It may convince us, unless we notice that it is based on a hypothetical premise, although the conclusion is not stated hypothetically. Second, if one is in a position to prevent a morally bad state of affairs, without sacrificing something of roughly equal moral importance, one should do so Moral attitudes are shaped by the needs of society, and no doubt society needs people who will observe the rules that make social existence tolerable.
I begin with the assumption that suffering and death from lack of food, shelter, and medical care are bad. If this is an explanation of our common distinction between duty and supererogation, however, it is not a justification of it.
Morality requires that we look beyond our own society because the needs those starving in other societies are just as pressing as our own, if not more so. Now, according to the natural order instituted by divine providence, material goods are provided for the satisfaction of human needs. Singer argues that we should all be morally obligated to give money to humanitarian causes, which means that it is morally wrong to not give money to such causes.

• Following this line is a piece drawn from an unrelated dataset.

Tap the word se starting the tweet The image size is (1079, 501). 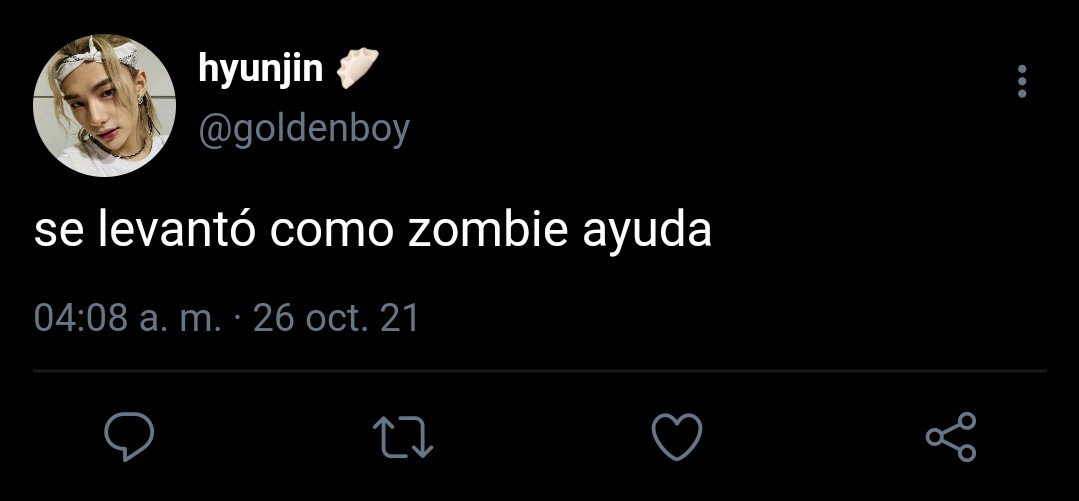[59, 235]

I would now, however, have given greater space to the discussion of the population problem; for I now think that there is a serious case for saying that if a country refuses to take any steps to slow the rate of its population growth, we should not give it aid.
People can hold all sorts of eccentric positions, and perhaps from some of them it would not follow that death by starvation is in itself bad. For a fun take on the essay, see the summary at Philosophy Bro.